M.Bianchi monument @ Belmonte Calabro

  • over 1 year ago
  • 675 VŪZ
  • 10
  • 9
  • Report

The monument to Michele Bianchi is a huge funeral monument, built in Belmonte Calabro, in the province of Cosenza, in the 1930s by the fascist regime in honor of the hierarch and quadrumvir of the March on Rome.

The monument was commissioned to the sculptor Ercole Drei by the secretariat of the party without competition, and the supervision of the construction was entrusted to Maria Elia De Seta Pignatelli, who had maintained a relationship with the deceased; Drei was assisted in the design by Eng.

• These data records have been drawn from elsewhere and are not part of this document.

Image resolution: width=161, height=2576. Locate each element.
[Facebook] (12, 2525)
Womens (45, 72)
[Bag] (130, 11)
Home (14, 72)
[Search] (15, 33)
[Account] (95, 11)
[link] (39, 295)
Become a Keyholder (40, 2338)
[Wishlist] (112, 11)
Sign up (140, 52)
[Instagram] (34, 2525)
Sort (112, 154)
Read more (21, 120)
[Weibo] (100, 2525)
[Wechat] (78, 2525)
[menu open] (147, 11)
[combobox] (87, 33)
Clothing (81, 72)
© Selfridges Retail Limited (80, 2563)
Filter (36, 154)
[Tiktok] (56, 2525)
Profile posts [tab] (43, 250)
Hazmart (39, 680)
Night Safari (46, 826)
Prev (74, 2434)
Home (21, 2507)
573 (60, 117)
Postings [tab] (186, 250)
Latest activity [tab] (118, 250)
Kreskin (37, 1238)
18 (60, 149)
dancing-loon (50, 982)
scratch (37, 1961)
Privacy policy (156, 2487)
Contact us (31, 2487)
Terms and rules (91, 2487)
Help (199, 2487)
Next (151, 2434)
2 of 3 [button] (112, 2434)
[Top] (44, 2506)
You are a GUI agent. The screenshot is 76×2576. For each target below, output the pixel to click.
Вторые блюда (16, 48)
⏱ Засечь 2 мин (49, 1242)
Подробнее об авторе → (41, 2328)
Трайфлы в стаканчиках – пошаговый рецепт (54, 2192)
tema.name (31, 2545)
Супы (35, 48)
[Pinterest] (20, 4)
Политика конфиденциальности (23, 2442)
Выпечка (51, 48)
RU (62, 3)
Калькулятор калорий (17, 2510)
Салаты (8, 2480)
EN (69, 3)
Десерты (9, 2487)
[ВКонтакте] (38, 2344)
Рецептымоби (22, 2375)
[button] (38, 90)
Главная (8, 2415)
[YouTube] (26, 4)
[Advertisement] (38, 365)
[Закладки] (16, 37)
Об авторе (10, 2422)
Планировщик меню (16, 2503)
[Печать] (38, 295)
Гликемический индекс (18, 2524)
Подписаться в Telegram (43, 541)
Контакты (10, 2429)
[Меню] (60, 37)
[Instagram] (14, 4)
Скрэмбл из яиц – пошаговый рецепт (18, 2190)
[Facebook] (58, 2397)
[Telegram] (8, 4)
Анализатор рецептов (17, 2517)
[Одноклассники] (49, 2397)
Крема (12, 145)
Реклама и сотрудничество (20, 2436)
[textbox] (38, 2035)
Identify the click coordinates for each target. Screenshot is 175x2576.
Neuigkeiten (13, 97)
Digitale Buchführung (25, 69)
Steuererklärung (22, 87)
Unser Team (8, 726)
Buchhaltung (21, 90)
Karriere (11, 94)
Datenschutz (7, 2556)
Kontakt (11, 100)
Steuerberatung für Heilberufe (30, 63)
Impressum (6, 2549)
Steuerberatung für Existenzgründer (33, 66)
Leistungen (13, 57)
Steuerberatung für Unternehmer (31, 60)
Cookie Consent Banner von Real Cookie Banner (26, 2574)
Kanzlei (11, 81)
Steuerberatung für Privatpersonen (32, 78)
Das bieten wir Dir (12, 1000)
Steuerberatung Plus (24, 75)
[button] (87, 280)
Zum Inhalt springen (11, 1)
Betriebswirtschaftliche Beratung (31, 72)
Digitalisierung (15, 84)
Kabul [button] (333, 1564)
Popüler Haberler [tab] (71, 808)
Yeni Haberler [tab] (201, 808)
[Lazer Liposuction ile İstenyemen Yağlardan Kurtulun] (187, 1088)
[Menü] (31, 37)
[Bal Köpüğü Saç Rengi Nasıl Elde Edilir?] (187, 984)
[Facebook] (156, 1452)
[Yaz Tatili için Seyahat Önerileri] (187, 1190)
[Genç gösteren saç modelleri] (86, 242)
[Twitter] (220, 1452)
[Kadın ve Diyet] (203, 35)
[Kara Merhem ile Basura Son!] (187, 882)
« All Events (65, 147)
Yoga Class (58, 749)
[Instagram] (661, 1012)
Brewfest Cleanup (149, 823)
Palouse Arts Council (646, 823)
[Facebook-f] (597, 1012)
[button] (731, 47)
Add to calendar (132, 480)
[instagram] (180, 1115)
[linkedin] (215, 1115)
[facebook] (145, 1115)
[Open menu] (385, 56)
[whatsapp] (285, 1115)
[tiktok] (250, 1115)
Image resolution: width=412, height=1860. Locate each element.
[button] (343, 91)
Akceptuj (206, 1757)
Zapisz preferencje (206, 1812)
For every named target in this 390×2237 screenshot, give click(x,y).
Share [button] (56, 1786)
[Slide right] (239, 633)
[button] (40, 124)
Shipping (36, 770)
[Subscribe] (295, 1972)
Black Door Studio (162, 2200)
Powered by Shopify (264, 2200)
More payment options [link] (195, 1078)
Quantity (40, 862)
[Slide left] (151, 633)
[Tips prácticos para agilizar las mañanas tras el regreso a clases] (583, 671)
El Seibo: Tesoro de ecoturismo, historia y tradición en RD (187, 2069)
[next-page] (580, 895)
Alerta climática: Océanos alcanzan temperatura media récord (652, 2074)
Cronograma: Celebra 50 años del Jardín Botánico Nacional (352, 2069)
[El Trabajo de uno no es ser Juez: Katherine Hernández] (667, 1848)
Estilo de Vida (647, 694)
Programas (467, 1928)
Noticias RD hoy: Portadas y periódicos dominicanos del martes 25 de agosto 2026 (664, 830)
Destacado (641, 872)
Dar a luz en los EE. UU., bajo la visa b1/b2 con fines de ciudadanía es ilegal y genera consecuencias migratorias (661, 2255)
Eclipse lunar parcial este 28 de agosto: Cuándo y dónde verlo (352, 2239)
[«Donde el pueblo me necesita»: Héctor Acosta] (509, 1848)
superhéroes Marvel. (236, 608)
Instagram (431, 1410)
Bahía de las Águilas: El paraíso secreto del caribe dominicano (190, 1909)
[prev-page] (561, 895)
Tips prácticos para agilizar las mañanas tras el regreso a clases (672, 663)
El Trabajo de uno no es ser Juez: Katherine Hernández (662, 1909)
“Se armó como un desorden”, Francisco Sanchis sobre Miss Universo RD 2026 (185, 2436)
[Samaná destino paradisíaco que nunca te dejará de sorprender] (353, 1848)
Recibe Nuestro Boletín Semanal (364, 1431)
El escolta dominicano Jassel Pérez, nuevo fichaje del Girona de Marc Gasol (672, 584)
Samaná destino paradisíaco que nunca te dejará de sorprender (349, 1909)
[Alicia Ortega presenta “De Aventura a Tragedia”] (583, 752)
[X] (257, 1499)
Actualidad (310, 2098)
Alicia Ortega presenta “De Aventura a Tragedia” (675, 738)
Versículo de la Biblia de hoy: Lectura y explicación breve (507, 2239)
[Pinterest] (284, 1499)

Giuseppe Crocetta of the Civil Engineers of Cosenza.

It consists of a tall column covered in travertine, inspired by Trajan's Column and surmounted by a very particular iron cross with four horizontal arms and its shape visible from all directions. Inside the entire shaft runs a spiral staircase that reaches the upper balcony, at the center of which is the aforementioned cross which, originally, when it was still illuminated, served as a lighthouse.

At the base of the column is the hierarch's burial chamber, furnished inside with pennants and bronze furnishings stolen as soon as fascism fell, today partly found and kept in the basements of the Belmonte Calabro Town Hall. Along the entire base of the monument there are friezes depicting the salient moments of the hierarch's life. A thick pine forest has been planted around the monument.

The body of Michele Bianchi (who died in February 1930) was transferred here on 28 October 1932 (tenth anniversary of the March on Rome), in the presence of Emilio De Bono, Italo Balbo and Cesare Maria De Vecchi. On 30 March 1939 he was visited by the Duce himself, accompanied by Achille Starace and Giuseppe Bottai.

The hill, known as Bastia or Vastia, was formerly occupied by the tower of Bastia, a coastal lookout tower over the Tyrrhenian Sea.